世界銀行は8日、最新の世界経済見通しを発表し、2019年の世界の経済成長率は2.9%と、昨年の3.0%から減速するとの予測を示した。米中貿易摩擦の影響による世界の貿易と生産活動の停滞などを理由に挙げており、摩擦がさらに激化することを警戒している。
『ロイター通信』『AP通信』『BBC』を始め、多くのメディアが速報した。世銀のクリスタリナ・ゲオルギエバ最高経営責任者(CEO)は、世銀が半期毎に発表する世界経済見通しの報告書で、「2018年初めに世界経済はエンジン全開だったが、同年中に勢いを失った。そして今年はさらに苦しい道のりとなる可能性がある。」とコメントしている。
世銀は報告書を「暗くなる空(Darkening Skies)」と題し、2019年の世界経済の成長率見通しを、昨年6月時の3%から2.9%へと引き下げた。世界経済は17年に3.1%、18年は3%成長しており、2年連続の減速となる。先進国の利上げや貿易摩擦、金融市場の動揺などにより、新興国、開発途上国の景気回復も勢いを失ったと分析しており、20年についても2.8%と成長率見通しを引き下げた。
世銀は今年、先進国経済の成長率を2%、新興国は4.2%と予測している。米経済の成長率については、2019年は2.5%と昨年6月時の予想を据え置いたが、昨年の2.9%から減速すると予測した。中国経済も今年は6.2%成長と予想を0.1ポイント引き下げ、昨年の6.5%から減速すると見ている。ユーロ圏の19カ国の成長率については1.6%で、やはり昨年の1.9%から低下すると予測した。

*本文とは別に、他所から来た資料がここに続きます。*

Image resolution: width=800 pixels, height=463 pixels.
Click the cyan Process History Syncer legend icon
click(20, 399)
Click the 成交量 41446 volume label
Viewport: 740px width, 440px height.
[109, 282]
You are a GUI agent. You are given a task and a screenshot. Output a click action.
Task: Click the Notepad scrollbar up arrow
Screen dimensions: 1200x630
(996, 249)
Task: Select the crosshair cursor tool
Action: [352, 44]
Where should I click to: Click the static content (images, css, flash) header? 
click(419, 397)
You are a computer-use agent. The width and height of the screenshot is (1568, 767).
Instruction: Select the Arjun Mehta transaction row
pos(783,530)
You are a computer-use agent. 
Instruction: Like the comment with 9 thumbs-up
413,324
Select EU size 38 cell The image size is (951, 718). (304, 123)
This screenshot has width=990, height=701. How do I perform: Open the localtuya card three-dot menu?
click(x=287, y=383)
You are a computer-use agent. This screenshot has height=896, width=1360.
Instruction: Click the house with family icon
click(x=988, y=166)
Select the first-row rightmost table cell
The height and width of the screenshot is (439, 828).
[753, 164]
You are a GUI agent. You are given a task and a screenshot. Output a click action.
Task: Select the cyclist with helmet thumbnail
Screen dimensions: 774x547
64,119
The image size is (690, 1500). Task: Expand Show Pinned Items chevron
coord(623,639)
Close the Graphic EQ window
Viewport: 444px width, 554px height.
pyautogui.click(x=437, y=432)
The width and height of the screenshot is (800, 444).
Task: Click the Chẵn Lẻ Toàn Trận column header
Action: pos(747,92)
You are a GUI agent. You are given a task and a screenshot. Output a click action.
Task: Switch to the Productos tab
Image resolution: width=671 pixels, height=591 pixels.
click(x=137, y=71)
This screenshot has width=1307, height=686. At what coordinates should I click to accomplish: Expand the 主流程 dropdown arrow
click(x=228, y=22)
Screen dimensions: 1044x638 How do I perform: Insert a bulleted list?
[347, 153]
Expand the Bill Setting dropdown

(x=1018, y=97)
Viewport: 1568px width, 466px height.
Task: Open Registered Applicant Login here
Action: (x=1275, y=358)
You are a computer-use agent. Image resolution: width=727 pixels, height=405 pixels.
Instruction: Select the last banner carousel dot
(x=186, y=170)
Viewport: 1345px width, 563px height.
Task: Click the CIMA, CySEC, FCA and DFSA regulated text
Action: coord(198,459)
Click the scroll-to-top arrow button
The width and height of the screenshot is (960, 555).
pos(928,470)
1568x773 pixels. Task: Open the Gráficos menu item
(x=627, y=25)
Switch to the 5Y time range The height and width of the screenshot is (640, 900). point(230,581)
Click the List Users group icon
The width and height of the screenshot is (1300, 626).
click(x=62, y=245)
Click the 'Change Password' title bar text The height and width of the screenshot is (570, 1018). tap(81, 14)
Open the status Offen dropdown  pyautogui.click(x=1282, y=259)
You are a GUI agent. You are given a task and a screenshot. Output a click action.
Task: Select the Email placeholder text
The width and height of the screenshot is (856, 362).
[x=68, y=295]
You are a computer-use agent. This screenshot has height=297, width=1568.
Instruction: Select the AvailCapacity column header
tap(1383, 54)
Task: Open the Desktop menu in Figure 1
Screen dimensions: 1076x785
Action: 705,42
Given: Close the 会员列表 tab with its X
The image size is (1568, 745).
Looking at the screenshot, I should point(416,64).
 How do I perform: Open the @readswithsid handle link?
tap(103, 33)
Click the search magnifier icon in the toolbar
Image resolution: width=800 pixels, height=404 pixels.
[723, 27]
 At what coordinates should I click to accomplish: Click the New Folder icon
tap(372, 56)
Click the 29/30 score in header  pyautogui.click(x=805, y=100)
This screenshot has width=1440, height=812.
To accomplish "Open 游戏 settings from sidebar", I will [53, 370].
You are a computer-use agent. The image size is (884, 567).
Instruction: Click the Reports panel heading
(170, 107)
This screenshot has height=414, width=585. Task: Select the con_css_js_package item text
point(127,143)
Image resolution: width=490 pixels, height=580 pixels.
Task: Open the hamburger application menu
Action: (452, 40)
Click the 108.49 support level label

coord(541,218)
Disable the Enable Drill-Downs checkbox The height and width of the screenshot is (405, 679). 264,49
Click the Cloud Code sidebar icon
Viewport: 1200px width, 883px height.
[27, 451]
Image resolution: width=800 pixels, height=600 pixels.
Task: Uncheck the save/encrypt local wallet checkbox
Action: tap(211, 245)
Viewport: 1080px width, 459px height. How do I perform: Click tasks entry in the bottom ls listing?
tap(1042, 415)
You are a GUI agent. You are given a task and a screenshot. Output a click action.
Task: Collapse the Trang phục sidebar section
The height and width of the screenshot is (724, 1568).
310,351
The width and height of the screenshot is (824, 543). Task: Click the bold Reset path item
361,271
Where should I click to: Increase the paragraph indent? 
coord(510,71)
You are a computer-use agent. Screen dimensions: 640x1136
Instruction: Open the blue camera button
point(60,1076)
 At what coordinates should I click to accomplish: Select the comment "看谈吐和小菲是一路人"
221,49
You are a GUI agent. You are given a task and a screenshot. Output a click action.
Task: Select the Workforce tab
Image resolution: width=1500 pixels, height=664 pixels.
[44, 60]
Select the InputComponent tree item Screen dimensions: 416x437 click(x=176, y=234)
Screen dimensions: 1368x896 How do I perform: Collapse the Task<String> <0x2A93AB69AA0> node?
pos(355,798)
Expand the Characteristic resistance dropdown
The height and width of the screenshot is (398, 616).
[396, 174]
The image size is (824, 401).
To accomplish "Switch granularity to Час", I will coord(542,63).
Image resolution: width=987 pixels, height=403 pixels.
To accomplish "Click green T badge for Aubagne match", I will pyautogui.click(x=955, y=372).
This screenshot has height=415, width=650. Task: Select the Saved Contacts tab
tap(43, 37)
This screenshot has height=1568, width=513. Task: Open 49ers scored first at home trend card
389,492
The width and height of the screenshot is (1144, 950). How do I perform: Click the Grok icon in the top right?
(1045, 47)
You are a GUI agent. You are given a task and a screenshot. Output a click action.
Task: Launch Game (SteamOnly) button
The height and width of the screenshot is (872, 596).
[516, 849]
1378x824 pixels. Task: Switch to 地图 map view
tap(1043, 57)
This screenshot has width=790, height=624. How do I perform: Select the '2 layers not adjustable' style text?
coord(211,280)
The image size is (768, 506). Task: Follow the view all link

減速が基調の中、日本の経済成長率については、日銀の超緩和政策の継続や、2018年に相次いだ自然災害などの影響が収まることを前提に、2019年は0.9%、20年は0.7%と、それぞれの昨年6月時の予想0.8%、0.5%から引き上げた。21年は0.6%成長としている。
貿易摩擦による関税の賦課の応酬は、世界貿易の足かせとなっている。世銀は、世界貿易の今年の伸び率を3.6%、20年は3.5%と、昨年6月時の予想からそれぞれ0.6、0.5ポイント下方修正し、2017年の5.4%、18年の3.8%からさらに減速すると予測した。貿易の停滞は、世界中の生産活動を阻害することになる。
また、金利の上昇やドル高も、多額の債務を抱える新興国の政府や企業を直撃することになり、世界経済の減速要因となる。世銀は特にトルコ、アルゼンチン、イラン、パキスタンなどの2019年の成長率予測を引き下げた。